Brewing Students Keep Something Special on Tap

Trying to stay sober at a university beer tasting

Kier Junos / The Runner

The horticulture tent at the KPU Langley farmer’s market on July 15 featured little boxes teeming with colourful KPU produce, but finding people who truly cared was difficult because a tapped cooler of free beer was under the same tent.

It’s not just any beer, either. This is beer crafted by science and the horticulture faculty in the new brewing facility on Langley campus.

The ad hoc bartenders from the department poured their brews into generous mini cups far deeper than any petri dish found in the biology lab. Two varieties were served: an ale and a lager. Few thirsts remained unquenched.

“I’m not a beer drinker so, they sort of all taste the same to me,” laughs Elizabeth Worobec, Dean of Science and Horticulture. She says she’s more of a wine person.

“I am. The faculty would shriek, but they know that…”

The brewery program just saw their premiere batch of students through first year, and now, Worobec says the next hurdle is fitting the following group in with the newly brewed second-years. The facility isn’t gigantic, after all, so the department had to be creative with timetabling.

The new brewing facility on Langley campus is a humble, humid, hoppy-smelling space lined with sophisticated chrome tanks, row upon row. Some were the size of soup pots, others were taller than you could see over. Worobec says their grand opening is scheduled for mid-September.

Bustling, goggled students waved hello when horticulture faculty member Michele Molnar gave a tour of the facilities.

“A lot of the students we have right now are homebrewers, so they’re familiar with this sort of equipment,” says Molnar. “But with coming to the program, they’re able to hone their skills and understand why things happened the way that they did because they understand the science of it.”

Kier Junos / The Runner

Students will really have to get it right by next year, when instead of faculty-produced beers featured at the farmers market, it’ll be their signature brews on tap.

“Most of them have their head in the stars,” says Worobec. “They just can’t wait to have their own beers that they can call their own.”

The school of business is also at the bar, during the first fermentations of this program. Worobec says the department is currently working with a business instructor who wants to—as a student project—have students do marketing for student beers.

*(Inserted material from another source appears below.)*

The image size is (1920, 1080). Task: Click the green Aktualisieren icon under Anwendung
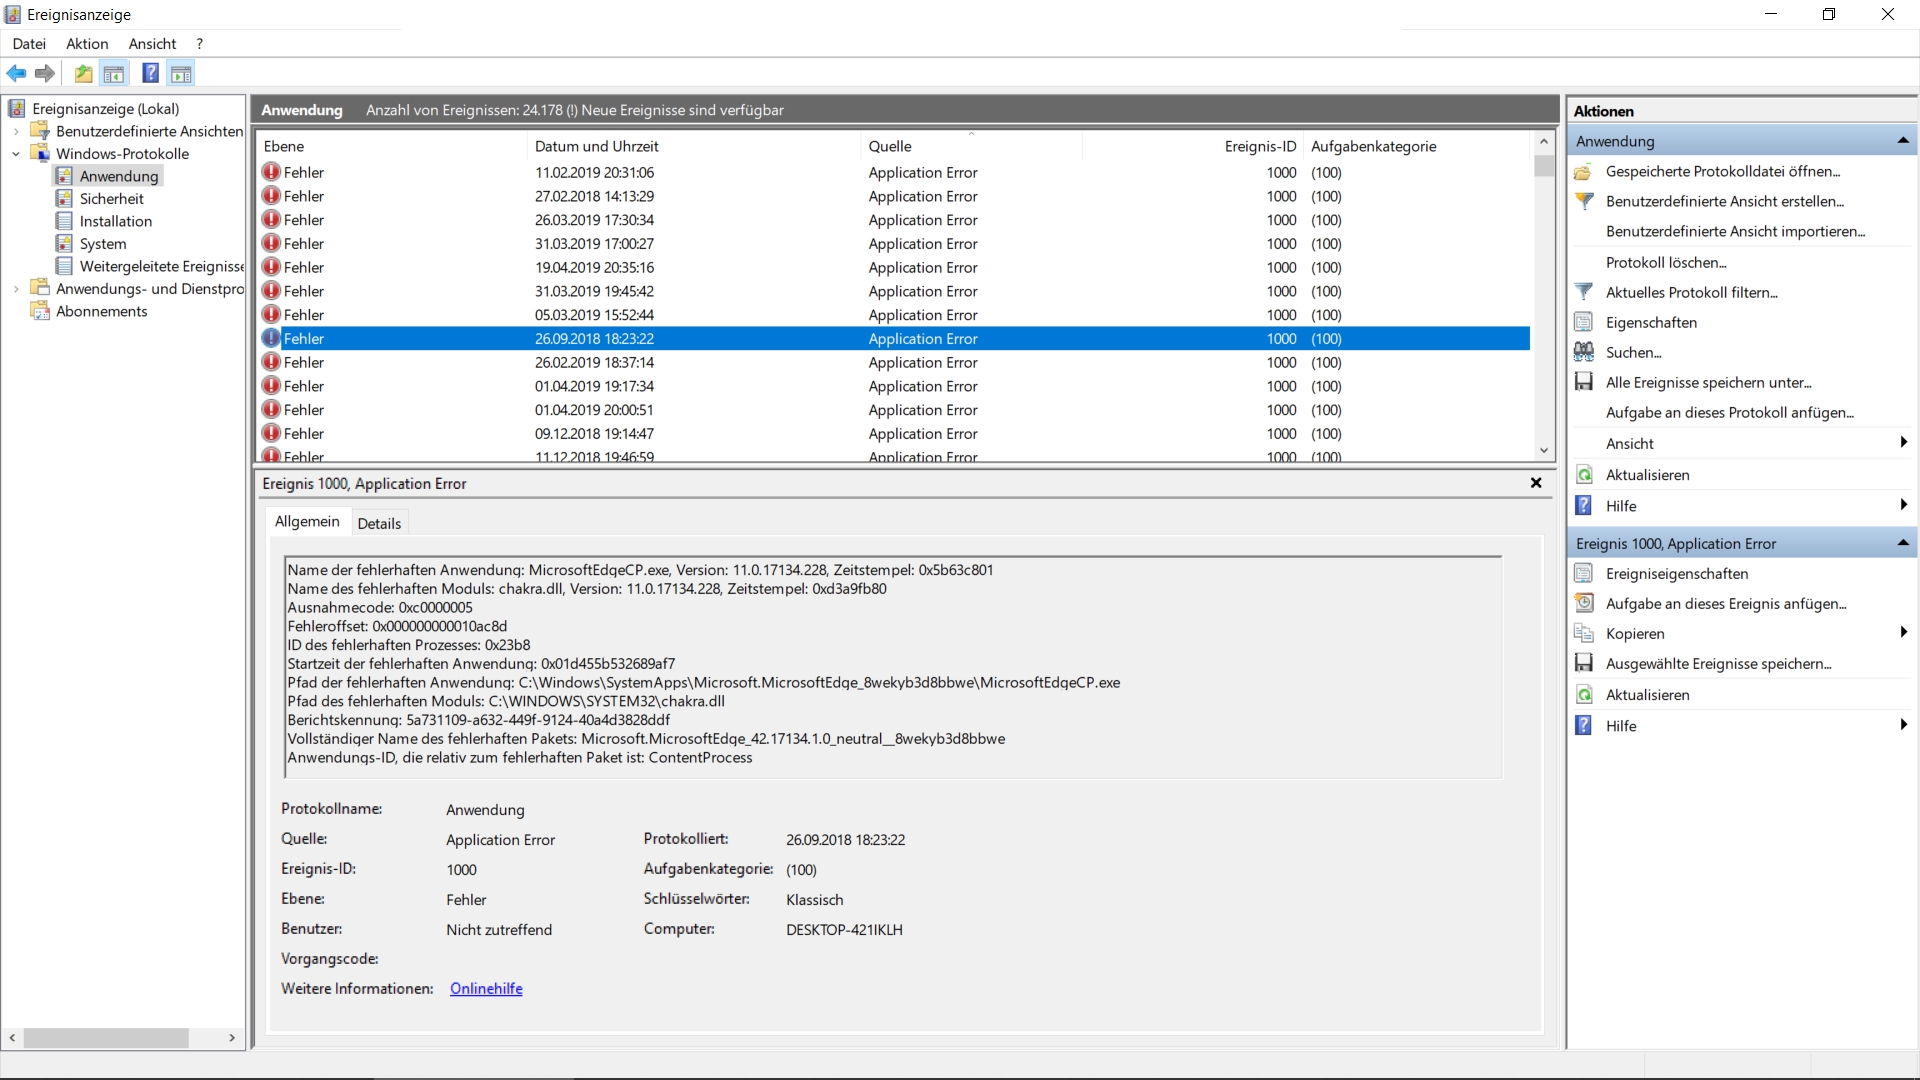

“In the first term it’ll be the business students sort of coming up with the global plan, and the second term it’ll be the senior [brewing] students with their own internal plans,” says Worobec.

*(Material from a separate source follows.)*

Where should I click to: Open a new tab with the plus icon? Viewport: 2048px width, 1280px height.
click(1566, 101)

“And hopefully they will work with the business students and come up with something.”

Brewing students in their first term would have to do a marketing and promotion course too, for the sake of learning the business of beer. And in this specific province, the business is obviously booming. The scene is prolific enough these days that, for one, CBC Radio Vancouver often has a beer columnist show up to talk about new beer trends. Last time, apparently “sours” were in, a special type of beer that is intentionally acidic. It’s a good time to be a brewmaster in British Columbia.

KPU does plan on selling their own beers, but Worobec says they firstly teach “the business of selling beer.”

Even if the university decided to quit school to become an evil beer monolith, with grimacing Alan Davises on every cap, their facility is plenty smaller than your average microbrew—which if you look at it in this context, probably isn’t that micro after all. KPU could never produce at a competitive rate like its neighbours. In fact, Worobec says some of those neighbours comprise an advisory committee for the program.

And it’s probably for the best. How else would they steal the golden lager recipe?